A widely publicised study suggests around 57,000 litres of water is needed to produce a single kilogram of beef. Another shows that livestock contributes to 39 percent of agricultural greenhouse-gas emissions. These studies don’t distinguish between small-scale, environmentally aware operations and factory farms, where animals are kept in a confined spaces and encouraged to eat almost non-stop, and manure is washed off into a huge lagoon (an anaerobic method that causes methane emissions). As with humans, the amount of methane in a cow’s fart depends on what it’s fed and how well its gut is doing – in factory farms, cows are fed grain, which is like us eating junk food non-stop. The United Nations Food and Agriculture Organisation estimates that 80 percent of livestock are raised this way.
Now, the morality issue. To eat is to kill. The production of palm oil, a “vegetable” oil ubiquitous in our diet requires deforestation on a scale that far exceeds that for cattle farming. It involves burning forests, which kills mammals, birds, reptiles and insects. In most countries, wildlife is hunted and trapped as a matter of course, in order to keep it off farmland. Hunters are invited on to farms in Australia to kill kangaroos and rabbits chomping on crops such as cucumbers, just as Hong Kong lettuce farmers use wild-boar traps. And I haven’t even mentioned the worms and microorganisms that must die for healthy soil. As a human who eats food – plants or otherwise – you have killed.
Finally, health. Although I’m not a nutritionist, I do have access to scientific literature claiming that meat, especially red meat, causes health problems. Recommendations published by the American Heart Association (AHA) in 1961 suggested a diet low in certain sources of fat and cholesterol, including red meat, could help prevent coronary heart disease for at-risk patients.
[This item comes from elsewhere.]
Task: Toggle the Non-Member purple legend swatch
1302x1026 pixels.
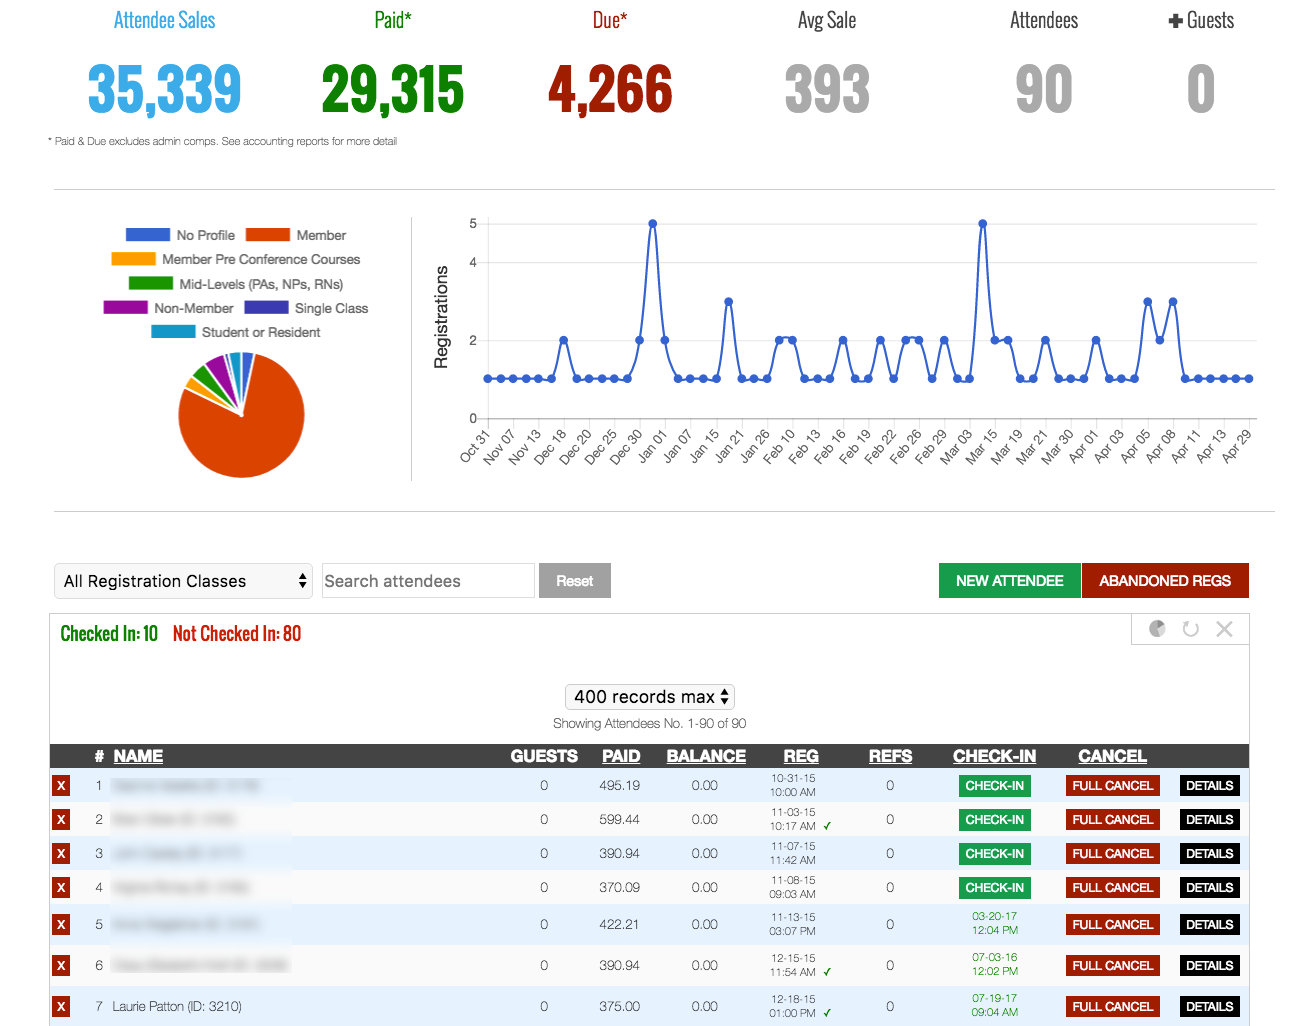Action: point(126,308)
These guidelines were based on epidemiological studies, which are usually used to help researchers identify potential risk factors and association, and clinical trials, to find out if there’s a causal link.
To take you back to high-school science, correlation doesn’t mean causation, and subsequent clinical trials on red meat have demonstrated no such causal relationship. The World Health Organisation (WHO)’s claims in 2015 that processed meat and red meat are carcinogenic and just as bad as smoking have also caused a stir in the scientific community. In fact, the WHO’s own FAQ states that “eating red meat has not yet been established as a cause of cancer” and refers only to association, not causation, between red meat and cancer.
So, there’s no evidence that unprocessed meat causes cancer, and eating non-factory-farm meat can actually be good for the environment – and though I can’t prove it yet, I think that meat produced in an environmentally conscious way tastes better. At the end of the day, that’s all us gluttons care about anyway.